А вот Вы о чём  :Smilie: 
Да это из найденных буддийских текстов самые ранние. К Бактрии отношения не имеют. 
Считается, что они найдены в восточном Афганистане в районе нынешнего Джелалабада Афганского. Написаны на языке гандхари (относится к индоарийской группе), шрифтом _кхарошти_ (производный от шрифта _брахми_) 

Индоарийская культура вообще длительное время была устная, письменность довольно поздно появилась даже как  для античности. И естественно с Ближнего Востока, через Иран/Арьяну. Все  индоевропейские письменности оттуда, в том числе и древне греческая.

----------


## Владимир Николаевич

> Увы, но в Наланде ничего древнее 5-го века не накопали.
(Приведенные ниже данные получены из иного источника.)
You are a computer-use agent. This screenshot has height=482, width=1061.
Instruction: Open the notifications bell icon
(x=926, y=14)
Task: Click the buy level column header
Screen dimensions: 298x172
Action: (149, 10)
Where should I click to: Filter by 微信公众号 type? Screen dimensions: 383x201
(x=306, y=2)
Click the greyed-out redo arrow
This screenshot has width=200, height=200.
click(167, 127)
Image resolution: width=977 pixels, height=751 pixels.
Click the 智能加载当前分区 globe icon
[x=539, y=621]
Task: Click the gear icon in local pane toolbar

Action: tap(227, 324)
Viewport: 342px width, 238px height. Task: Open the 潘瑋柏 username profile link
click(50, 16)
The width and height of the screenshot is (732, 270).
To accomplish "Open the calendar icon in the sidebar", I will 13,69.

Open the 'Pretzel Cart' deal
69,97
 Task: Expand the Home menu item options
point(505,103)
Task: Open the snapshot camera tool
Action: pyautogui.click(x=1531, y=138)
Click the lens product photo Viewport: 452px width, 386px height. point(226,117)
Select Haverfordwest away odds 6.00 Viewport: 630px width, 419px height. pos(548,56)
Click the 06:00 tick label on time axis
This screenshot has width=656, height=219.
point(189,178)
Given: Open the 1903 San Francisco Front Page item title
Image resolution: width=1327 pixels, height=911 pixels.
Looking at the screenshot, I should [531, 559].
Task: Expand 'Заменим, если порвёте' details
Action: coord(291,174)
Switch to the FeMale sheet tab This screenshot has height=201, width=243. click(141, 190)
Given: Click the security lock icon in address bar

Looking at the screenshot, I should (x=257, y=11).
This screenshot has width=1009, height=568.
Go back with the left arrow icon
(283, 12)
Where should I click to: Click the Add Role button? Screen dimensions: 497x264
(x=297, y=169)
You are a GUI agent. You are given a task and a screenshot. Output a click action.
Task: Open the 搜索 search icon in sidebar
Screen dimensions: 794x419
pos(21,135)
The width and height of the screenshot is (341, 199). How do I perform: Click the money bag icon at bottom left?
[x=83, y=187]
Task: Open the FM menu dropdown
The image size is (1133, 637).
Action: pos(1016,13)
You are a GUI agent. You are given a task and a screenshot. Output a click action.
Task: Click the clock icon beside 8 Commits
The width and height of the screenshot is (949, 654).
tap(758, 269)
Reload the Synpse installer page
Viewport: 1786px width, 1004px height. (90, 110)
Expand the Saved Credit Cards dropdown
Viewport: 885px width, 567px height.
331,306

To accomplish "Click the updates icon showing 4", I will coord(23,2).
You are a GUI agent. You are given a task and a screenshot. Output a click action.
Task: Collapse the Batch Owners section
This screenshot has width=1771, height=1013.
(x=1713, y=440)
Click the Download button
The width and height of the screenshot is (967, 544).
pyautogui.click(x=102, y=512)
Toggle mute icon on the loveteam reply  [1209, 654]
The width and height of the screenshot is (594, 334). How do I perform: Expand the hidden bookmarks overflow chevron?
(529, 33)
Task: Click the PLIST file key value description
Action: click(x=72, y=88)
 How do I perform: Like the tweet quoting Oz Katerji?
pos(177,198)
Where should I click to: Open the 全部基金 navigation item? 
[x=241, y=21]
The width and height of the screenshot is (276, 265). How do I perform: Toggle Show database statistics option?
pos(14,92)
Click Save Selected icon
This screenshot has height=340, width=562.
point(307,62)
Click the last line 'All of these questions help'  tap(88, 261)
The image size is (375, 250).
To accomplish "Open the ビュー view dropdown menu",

В Бактрии, напоминаю, махаянские артефакты 2-го века 
> 
> 
> 
> 8-й - 9-й век, как и следовало ожидать, в Китае постарше даже материалы 
> 
> Третья в ряду Taxila, действительно древняя, но там как раз - сюрприз! - греческие находки 
> 
> Интересное кино, правда?


Увы, но Наланда и Викрамашила это места жизни Будды Шакьямуни и вихары в тех местах существовали с тех времён
И если уж хотите архитектурных древностей времён жизни Будды, то поищите развалины в этих областях, напр. в Раджгире, Шравасти, Вайшали ....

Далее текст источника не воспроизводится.